The premise of BrilliantPad is that you can train your dog to pee and crap on the pad, and then the machine sucks the turds and pee-soaked pad into one end, rolling it up, and pulling out a fresh pad from the other side. Disregarding the price of the unit itself, the rolls cost around $25-30 each, and though, suspiciously, none of the glowing five-star reviews mention how long they last, one critical review of a guy with two small dogs says they last “1-2 weeks.”

Even though this seems like the most expensive way to possibly deal with your dog’s output, it’s at least better than PetSafe Pet Loo, a system that saves and stores your dog’s urine in a large tray, and whose users say their dogs won’t pee on it, won’t even stand on it, and chew up the astroturf on top.

Power Toothpaste


Power Toothpaste is caffeinated toothpaste, which contains 67.4mg of caffeine per milliliter. A milliliter is the recommended amount of toothpaste they suggest you use per brush. The caffeine is intended to be absorbed through the tissues in your mouth (your sublingual space, gums, tongue, and cheeks.)

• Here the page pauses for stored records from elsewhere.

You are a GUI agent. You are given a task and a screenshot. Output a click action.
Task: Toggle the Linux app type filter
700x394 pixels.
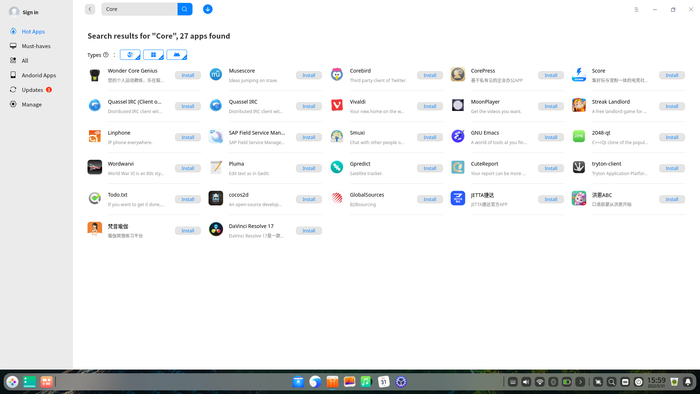pos(130,55)
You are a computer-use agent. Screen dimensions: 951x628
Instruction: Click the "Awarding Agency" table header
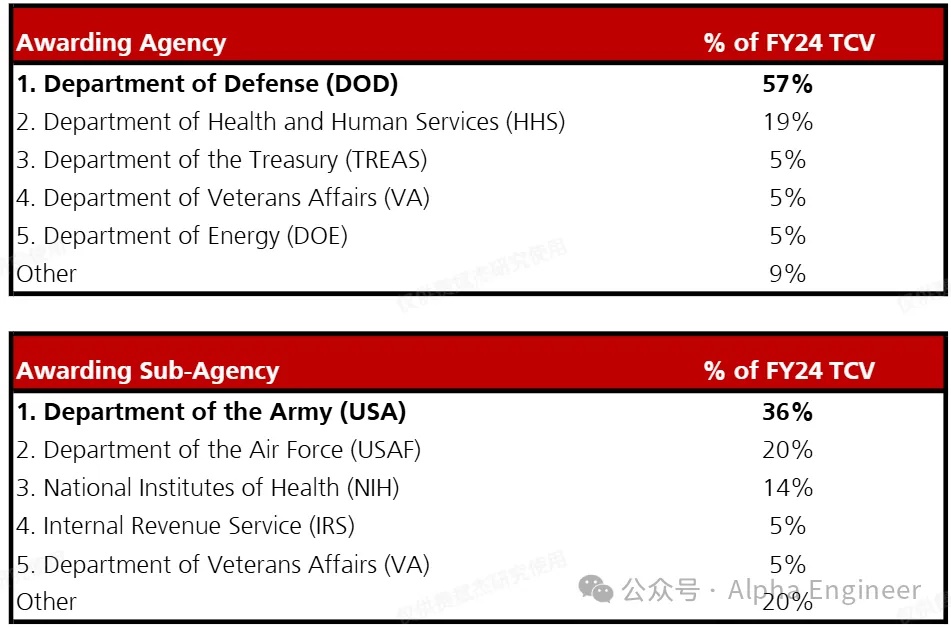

While they haven’t done any clinical studies to measure how much caffeine is absorbed in this way, even if you were to absorb all 67.4mg from your brushing, you would not, as they claim, be energized “like a cup of coffee.” A twenty-ounce coffee at most coffee shops contains between 300-500 mg of caffeine, depending on what beans are used and how it’s brewed.

It’s easy to brew coffee at home, for that matter, or to buy caffeine supplements if you don’t like coffee. But comparing apples and oranges in an attempt to sell bananas is just a small part of the situation we’re in, here, hurtling through the vacuum of space.

Adulting Tea


“Adulting is hard,” begins the copy on the back of this canister of tea, insultingly. But that’s what you’ve got to do if you want to sell fifteen tea bags for $18.99. You’ve got to target a demographic, use their slang to show you’re a member of their group, and mark your product up relentlessly.

Do they also have a flavor called “Wake The F**k Up”? Of course they do. Same price.

Daddy is Coming


I’m not sure this mug was the best Game Of Thrones derivative you could have made. I feel like there were other ways to put fatherhood and Game Of Thrones into a venn diagram without yielding this particular phrasing.